トイプードルの炎症性乳癌自壊とMohs軟膏、亜鉛華デンプン処置
犬の乳腺腫瘍はメスにおいて最も多い腫瘍性疾患です。治療の第一選択は外科切除ですが、外科が選択されないケースが二つあります。一つは、炎症性乳癌の場合と、もう一つはすでに肺などに転移している場合です。炎症性乳癌はかなりの痛みを伴い、急速に進行する腫瘍です。悪性度が高く、痛みの緩和などの支持療法が推奨されます。もう一つの転移している場合は、手術しても根治が不可能な状況で手術は推奨されません。
今回、炎症性乳癌を強く疑うトイプードルちゃんの緩和治療を行いましたので、ご紹介いたします。15歳の未避妊トイプードルちゃん。数ヶ月前に1cmほどだった乳腺部のしこりが急に大きくなってじくじく化膿し、来院されました。かかりつけ医では抗生物質を1ヶ月分処方されたそうでした。

保存項目
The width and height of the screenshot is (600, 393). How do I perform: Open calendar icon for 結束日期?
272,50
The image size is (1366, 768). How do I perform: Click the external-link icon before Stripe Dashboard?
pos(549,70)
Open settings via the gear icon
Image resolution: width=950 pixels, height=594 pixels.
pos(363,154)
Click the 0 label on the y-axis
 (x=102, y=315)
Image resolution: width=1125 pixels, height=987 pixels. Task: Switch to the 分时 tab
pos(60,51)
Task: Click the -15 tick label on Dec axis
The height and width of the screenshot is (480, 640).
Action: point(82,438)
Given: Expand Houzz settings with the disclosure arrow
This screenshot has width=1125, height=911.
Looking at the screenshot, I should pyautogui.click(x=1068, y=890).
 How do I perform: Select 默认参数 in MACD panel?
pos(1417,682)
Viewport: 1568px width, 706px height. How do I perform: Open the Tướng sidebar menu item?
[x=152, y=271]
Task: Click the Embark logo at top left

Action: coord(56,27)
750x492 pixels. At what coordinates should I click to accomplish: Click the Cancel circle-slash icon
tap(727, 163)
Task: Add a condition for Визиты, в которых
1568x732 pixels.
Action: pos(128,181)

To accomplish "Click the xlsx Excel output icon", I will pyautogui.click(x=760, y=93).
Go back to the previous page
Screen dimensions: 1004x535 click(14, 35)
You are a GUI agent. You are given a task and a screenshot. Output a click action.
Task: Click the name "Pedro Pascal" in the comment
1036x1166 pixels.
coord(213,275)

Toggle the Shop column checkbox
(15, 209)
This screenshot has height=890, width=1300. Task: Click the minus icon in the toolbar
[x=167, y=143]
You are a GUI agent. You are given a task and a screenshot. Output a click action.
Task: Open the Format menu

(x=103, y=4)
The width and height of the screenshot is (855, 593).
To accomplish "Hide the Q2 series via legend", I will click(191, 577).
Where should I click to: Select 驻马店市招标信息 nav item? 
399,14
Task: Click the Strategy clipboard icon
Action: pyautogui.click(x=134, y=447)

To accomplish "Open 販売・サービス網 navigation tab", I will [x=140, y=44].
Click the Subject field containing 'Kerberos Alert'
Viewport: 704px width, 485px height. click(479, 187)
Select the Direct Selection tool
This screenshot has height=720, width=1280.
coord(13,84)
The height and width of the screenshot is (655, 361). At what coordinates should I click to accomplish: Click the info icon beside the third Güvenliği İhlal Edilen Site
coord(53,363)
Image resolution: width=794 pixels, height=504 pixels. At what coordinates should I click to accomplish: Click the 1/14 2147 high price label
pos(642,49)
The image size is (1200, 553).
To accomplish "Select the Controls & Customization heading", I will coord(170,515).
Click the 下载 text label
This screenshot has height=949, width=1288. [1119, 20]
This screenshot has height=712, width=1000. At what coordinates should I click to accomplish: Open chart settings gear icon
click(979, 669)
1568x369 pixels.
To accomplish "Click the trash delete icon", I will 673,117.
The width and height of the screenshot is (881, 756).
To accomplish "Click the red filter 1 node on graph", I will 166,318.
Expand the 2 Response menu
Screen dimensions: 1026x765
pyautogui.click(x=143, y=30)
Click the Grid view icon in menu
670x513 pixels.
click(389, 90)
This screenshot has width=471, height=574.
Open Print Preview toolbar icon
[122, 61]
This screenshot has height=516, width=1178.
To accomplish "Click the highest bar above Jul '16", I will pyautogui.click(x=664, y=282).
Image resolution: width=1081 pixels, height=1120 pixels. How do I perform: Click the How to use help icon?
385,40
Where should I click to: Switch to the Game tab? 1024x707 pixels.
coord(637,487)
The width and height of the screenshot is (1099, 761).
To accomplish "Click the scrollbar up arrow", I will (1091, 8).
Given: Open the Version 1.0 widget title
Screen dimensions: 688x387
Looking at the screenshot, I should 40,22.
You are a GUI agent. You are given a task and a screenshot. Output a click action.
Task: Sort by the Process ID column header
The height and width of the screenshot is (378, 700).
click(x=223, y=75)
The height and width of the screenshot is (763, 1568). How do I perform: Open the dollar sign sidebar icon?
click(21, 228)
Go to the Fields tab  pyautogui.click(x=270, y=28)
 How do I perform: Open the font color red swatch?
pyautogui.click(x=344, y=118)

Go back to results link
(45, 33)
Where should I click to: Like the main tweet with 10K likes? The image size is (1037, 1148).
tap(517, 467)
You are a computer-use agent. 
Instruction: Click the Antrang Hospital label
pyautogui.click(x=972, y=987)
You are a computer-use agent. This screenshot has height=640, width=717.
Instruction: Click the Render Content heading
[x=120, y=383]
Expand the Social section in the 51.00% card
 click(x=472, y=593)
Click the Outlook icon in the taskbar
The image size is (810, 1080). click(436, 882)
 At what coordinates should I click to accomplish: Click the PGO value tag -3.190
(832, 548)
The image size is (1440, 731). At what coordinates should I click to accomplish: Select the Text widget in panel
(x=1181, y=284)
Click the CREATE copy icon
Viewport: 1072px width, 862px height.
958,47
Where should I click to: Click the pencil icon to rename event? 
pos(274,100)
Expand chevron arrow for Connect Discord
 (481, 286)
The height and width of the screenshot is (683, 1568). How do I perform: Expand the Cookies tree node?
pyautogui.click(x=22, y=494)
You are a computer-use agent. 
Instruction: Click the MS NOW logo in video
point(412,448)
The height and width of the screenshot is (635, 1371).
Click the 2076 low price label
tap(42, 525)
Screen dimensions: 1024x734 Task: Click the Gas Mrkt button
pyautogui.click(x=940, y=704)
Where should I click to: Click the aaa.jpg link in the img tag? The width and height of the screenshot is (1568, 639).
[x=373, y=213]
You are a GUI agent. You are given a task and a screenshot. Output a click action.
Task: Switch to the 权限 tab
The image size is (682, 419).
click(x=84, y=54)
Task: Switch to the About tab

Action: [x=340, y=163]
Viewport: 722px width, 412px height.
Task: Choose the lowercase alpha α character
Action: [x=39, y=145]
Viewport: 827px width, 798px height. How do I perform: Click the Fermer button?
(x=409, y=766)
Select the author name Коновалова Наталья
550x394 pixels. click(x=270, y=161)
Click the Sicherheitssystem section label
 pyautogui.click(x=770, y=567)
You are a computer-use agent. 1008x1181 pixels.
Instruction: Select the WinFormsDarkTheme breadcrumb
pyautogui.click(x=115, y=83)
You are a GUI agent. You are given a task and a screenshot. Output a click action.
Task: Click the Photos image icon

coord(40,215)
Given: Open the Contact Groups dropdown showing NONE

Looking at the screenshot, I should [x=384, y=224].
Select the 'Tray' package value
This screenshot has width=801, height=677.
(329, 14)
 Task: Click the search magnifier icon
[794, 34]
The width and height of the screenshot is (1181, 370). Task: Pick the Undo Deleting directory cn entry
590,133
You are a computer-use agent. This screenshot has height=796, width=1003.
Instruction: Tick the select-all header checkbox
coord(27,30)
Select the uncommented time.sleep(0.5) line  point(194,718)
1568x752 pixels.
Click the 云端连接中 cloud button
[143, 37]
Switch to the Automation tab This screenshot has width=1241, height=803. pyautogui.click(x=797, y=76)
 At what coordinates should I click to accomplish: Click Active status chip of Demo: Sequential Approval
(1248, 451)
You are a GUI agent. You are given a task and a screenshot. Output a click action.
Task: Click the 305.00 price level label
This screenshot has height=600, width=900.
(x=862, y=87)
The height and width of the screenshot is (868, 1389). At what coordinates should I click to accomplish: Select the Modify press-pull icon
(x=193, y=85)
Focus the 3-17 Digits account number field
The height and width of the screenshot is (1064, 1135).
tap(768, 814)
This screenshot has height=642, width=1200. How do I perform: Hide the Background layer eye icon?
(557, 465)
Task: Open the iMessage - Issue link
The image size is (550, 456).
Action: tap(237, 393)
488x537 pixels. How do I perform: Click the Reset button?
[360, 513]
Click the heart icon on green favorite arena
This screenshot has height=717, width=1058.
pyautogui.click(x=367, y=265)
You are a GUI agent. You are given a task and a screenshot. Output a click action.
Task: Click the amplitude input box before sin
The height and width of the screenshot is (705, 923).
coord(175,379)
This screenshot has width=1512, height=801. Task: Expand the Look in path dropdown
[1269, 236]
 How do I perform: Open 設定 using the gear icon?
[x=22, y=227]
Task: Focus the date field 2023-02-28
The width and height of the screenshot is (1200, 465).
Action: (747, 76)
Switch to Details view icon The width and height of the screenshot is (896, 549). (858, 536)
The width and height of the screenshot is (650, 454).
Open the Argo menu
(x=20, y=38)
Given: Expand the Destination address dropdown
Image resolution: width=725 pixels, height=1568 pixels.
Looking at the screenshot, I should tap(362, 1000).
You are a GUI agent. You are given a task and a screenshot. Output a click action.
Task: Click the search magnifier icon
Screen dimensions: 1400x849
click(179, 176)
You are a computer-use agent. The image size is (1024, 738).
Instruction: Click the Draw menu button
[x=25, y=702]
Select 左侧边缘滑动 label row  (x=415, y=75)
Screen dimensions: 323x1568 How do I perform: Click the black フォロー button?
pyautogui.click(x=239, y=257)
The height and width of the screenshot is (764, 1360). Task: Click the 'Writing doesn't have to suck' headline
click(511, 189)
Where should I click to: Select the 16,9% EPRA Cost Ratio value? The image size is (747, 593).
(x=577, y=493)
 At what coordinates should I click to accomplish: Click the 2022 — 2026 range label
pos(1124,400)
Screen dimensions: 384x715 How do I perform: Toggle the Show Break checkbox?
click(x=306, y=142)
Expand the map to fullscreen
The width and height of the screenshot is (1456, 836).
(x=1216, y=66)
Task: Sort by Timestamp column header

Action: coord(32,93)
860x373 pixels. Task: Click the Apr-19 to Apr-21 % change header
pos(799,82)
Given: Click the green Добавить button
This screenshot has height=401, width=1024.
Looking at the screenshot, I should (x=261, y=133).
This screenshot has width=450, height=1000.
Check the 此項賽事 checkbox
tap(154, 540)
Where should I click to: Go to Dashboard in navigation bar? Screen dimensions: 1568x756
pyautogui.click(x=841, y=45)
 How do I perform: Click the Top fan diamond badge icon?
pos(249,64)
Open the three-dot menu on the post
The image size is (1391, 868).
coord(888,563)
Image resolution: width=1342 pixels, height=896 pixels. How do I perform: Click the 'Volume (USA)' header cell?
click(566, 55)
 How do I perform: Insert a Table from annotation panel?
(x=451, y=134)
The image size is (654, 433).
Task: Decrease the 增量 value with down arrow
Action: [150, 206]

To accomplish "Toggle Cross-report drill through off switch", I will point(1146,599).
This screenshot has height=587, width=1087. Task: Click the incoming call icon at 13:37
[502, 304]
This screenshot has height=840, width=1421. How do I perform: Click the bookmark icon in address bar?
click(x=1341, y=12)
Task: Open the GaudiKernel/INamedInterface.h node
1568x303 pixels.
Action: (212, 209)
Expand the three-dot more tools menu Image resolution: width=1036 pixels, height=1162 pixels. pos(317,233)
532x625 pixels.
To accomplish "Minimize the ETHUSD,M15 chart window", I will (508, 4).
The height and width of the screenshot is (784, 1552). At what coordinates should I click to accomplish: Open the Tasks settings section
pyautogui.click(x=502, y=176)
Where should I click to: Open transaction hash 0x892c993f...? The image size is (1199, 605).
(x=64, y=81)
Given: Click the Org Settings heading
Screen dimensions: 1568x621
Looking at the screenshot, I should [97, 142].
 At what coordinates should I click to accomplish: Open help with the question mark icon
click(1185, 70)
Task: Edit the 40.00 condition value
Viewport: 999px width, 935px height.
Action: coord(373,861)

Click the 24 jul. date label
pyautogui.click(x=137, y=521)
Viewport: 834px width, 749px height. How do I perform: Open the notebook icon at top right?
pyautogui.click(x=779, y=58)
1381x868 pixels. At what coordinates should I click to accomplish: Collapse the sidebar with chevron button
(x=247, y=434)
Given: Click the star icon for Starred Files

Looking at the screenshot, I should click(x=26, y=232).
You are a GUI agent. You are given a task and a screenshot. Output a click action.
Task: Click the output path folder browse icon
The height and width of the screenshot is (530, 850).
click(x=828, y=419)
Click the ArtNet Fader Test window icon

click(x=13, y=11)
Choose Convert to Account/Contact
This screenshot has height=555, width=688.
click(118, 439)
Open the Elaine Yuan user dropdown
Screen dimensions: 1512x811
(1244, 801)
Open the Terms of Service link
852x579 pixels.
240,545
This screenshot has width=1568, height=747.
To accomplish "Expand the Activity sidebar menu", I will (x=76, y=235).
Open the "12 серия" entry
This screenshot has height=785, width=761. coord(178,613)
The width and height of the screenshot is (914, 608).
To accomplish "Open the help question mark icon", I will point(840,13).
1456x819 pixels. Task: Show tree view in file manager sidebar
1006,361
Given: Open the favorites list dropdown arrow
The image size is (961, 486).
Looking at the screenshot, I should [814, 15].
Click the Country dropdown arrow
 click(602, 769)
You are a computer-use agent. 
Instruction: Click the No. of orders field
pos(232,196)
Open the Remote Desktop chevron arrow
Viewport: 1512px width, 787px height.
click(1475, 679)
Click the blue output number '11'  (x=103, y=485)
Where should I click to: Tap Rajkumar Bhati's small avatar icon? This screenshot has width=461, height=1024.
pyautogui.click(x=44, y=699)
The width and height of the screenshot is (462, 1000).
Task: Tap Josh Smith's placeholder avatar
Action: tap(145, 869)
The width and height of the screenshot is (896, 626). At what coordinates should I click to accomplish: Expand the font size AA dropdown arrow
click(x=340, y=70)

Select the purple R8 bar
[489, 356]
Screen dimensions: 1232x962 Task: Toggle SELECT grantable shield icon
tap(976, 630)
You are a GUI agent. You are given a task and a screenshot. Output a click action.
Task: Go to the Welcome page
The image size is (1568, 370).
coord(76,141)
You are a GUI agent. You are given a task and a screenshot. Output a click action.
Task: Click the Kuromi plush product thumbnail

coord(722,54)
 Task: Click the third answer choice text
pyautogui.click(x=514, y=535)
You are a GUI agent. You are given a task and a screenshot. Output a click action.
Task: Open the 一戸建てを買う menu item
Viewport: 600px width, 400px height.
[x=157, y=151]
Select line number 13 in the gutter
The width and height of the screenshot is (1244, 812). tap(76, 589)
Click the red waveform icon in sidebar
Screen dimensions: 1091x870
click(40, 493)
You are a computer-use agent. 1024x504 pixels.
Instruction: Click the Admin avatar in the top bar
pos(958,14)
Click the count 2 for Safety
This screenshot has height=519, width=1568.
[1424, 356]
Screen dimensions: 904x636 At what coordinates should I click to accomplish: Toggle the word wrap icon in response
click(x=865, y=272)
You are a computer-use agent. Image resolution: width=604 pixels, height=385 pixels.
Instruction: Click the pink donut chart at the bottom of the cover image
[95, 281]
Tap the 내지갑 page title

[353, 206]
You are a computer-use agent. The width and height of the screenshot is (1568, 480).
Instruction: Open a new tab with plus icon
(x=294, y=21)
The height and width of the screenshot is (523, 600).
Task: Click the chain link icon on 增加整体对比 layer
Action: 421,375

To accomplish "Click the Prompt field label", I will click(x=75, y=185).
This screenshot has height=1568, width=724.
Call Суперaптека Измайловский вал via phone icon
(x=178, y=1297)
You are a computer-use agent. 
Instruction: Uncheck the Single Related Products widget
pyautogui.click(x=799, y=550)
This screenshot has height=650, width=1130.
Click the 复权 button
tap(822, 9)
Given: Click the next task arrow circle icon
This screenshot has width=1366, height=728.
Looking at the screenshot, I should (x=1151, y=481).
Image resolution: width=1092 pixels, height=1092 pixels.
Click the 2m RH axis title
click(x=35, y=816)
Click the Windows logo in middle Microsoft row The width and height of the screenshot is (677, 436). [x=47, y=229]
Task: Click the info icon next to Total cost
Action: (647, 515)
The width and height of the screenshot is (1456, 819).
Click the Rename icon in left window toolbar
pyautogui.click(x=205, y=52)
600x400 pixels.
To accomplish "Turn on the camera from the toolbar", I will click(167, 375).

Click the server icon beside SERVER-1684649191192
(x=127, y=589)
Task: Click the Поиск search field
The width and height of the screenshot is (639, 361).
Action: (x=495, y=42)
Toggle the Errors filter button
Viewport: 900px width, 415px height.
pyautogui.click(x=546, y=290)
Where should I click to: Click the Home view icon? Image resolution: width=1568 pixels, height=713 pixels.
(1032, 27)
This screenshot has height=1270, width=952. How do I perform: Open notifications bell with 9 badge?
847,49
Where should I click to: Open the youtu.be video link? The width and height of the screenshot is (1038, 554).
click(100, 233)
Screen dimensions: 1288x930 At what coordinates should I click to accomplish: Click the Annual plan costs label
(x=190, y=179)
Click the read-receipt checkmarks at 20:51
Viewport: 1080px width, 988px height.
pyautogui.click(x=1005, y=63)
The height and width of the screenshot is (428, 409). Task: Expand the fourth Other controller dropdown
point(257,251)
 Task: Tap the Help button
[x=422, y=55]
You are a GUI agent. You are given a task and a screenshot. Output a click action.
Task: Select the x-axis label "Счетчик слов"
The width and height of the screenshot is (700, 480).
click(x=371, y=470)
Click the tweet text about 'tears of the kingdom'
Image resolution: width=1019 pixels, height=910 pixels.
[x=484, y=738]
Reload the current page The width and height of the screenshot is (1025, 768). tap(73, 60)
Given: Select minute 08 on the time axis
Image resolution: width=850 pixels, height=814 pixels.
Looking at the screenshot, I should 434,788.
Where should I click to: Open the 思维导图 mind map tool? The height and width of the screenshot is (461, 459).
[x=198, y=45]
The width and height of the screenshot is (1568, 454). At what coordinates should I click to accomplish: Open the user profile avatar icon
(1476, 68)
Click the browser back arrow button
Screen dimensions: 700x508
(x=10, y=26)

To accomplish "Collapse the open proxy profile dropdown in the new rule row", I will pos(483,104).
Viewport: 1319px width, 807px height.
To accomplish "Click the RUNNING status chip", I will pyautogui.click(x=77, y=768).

§ **取り組む内容**
[1] 提供テキストのうち、「トイプードルの炎症性乳癌自壊とMohs軟膏、亜鉛華デンプン処置」から「状況で手術は推奨されません。」までを両端も含めて一字一句変えずに再掲してください。
[2] 提供テキストの内容をもとに、次の問いに答えてください。
(a) 犬の乳腺腫瘍の治療で第一選択とされるのは何ですか。
(b) 緩和治療が紹介されているトイプードルは何歳ですか。
(c) かかりつけ医では何がどれだけ処方されましたか。
[3] 提供テキストを2文で要約してください。

§ **解答一覧**
[1]
トイプードルの炎症性乳癌自壊とMohs軟膏、亜鉛華デンプン処置
犬の乳腺腫瘍はメスにおいて最も多い腫瘍性疾患です。治療の第一選択は外科切除ですが、外科が選択されないケースが二つあります。一つは、炎症性乳癌の場合と、もう一つはすでに肺などに転移している場合です。炎症性乳癌はかなりの痛みを伴い、急速に進行する腫瘍です。悪性度が高く、痛みの緩和などの支持療法が推奨されます。もう一つの転移している場合は、手術しても根治が不可能な状況で手術は推奨されません。

[2]
(a) 外科切除
(b) 15歳
(c) 抗生物質が1ヶ月分

[3] 犬の乳腺腫瘍は外科切除が治療の第一選択ですが、炎症性乳癌の場合と、すでに肺などに転移している場合には手術は選択されません。炎症性乳癌を強く疑う15歳の未避妊トイプードルの緩和治療が紹介されており、この犬は数ヶ月前に1cmほどだった乳腺部のしこりが急に大きくなって化膿し、来院しました。